Coordonnées d'une rencontre


Souvenir d'une image. La présence d'une photographie, d'un profil, celui de Pierre Guyotat,
entraperçu dans un journal nationaliste d'une époque troublée par les "évènements". Nous
sommes en 1962, la fréquence infernale des plasticages commis par l'OAS - Organisation de
l'Armée Secrète - fait rage. S'y associe un autre souvenir de la même période : la traversée
d'un pont au sein d'une ville secouée par les attentats. En sa moitié, une herse barre la route.
Devant la herse, une escouade de gardes mobiles, casqués, bottés, l'arme à la bretelle. Je
m'avance, un garde s'interpose violemment. Et puis plus rien au-delà de la herse, l'autre rive
se perd dans un brouillard pâteux. Depuis plusieurs semaines la peur gagne mes nuits. Bleue,
pour être de la couleur des explosions qui déchirent le silence. Pourquoi Guyotat ?
Militaire engagé en Algérie, il a écrit un long poème, Tombeau pour 500 000 soldats. Sitôt
paru, l'ouvrage endosse l'accusation de porter atteinte au moral des troupes et tombe sous le
coup d'une diffusion interdite. La mise au ban du livre par la censure ne fait que prolonger
l'emprisonnement de son auteur dans les geôles de l'armée.
Avec la photo de Guyotat s'effrite peu à peu la terreur des attentats, la tragédie trouve un
visage, le sien. Se dessine avec lui un au-delà de la herse, un franchissement devient possible.
Une autre rive se dessine, celle du pouvoir de l'écriture gagné sur l'éclair et le fracas des
explosions. Se dévoilent la détermination et le courage d'une voix.

Ecrire dans l'évènement


Pour Pierre Guyotat, une telle détermination tient à l'engagement qu'impose la condition
d'artiste, se faire responsable de la langue. Non pour la conserver ou prétendre la sauver, mais
afin de la creuser, de l'équarrir, pour la raison simple que, parlêtres, nous y restons
fondamentalement étrangers. Nous sommes étrangers à notre langue comme l'est cette
figure majeure de l'humiliation, le putain. Un non-être, un non-lieu absolu pour notre époque.
Pas d'érotisme, pas de pornographie à son propos, mais une matière, un matériel, un
matériau, celui des corps.

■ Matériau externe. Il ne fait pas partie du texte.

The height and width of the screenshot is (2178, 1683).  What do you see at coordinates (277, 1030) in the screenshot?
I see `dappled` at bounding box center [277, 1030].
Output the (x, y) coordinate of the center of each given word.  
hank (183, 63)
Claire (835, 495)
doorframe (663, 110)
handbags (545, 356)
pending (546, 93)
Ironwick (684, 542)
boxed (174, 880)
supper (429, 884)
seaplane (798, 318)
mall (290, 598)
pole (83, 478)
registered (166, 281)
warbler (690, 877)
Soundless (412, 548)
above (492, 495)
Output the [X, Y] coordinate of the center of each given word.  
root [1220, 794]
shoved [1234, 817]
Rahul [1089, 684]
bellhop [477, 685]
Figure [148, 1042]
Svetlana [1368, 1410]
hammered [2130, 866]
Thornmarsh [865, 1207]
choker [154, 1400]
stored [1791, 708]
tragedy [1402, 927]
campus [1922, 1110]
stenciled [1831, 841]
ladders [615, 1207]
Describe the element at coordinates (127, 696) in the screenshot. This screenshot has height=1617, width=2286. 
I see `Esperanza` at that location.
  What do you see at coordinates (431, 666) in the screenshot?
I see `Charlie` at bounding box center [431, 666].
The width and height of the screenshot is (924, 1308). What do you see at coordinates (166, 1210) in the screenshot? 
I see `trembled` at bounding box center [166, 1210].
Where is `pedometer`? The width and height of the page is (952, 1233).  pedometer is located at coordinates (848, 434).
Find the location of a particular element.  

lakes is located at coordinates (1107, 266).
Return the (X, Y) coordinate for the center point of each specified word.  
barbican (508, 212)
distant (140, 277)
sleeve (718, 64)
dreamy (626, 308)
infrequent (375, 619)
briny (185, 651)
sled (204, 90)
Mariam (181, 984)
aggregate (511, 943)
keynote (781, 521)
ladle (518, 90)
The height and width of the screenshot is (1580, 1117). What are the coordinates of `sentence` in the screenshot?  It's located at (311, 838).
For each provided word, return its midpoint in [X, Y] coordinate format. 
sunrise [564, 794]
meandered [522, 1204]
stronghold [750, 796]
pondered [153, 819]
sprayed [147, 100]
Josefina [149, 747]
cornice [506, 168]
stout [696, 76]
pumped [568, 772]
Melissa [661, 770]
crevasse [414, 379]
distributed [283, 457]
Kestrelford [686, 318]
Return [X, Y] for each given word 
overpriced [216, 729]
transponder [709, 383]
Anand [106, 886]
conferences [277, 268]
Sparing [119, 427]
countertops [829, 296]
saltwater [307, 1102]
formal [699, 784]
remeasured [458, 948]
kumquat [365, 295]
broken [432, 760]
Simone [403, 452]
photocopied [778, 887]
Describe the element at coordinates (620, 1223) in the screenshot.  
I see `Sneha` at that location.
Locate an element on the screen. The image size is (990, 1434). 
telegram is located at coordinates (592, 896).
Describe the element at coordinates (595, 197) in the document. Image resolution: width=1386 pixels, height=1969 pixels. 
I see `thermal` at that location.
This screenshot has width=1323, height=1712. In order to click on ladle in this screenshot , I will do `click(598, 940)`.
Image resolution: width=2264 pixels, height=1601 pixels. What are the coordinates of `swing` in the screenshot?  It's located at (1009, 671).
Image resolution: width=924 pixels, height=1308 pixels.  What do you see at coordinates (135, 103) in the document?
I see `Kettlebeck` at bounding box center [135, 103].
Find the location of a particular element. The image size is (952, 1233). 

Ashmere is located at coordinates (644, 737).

Pas d'images apaisantes de la jouissance mais du sang, de la sueur,
de la merde, du sperme, de la poussière et de la crasse, dans un lieu perdu au seuil du désert.

1
L'étrangeté à la langue n'est pas d'un au-delà des frontières, mais celle que nous tenons du
fait de parler dans et par un corps. L'étrangeté à la langue tient d'abord à celle que nous
entretenons avec notre corps et s'il s'agit d'explorer la langue jusqu'à l'impasse c'est à partir
du rythme que la poésie partage avec celui-ci. Expérience cruciale que de voir et entendre
Guyotat dire ses textes, la présence soutenue de l'accentuation nous plonge au croisement
inextricable du souffle et de la voix
La mutilation qui contracte - les diphtongues notamment -, l'amputation qui élide – en
particulier l'e muet -, l'apostrophe qui suspend - retour à la racine du mot -, par ces moyens
l'écriture plate est balayée, en revanche se donne à entendre un relief du rythme. La poésie
est l'art de mettre en rapport les choses les plus contraires, d'imprimer une vitesse au monde,
de le ralentir ou de l'accélérer1.

Le passage de la langue de Guyotat par l'expérience du théâtre reste à tenter et certainement


pas sous la forme du théâtre expérimental. La comédie est ma vraie nature2, lui est-il arrivé
de dire à ceux qui restent pétrifiés par une quelconque horreur devant ses figures
monstrueuses. Pour le comprendre, ajoute-t-il, il faut avoir passé l'effarement devant mes
monstres, et trop peu encore atteignent tout juste cet effarement.
Bref, reste à tenter le pari de faire entendre ce qu'il nomme une berceuse héroï-comique.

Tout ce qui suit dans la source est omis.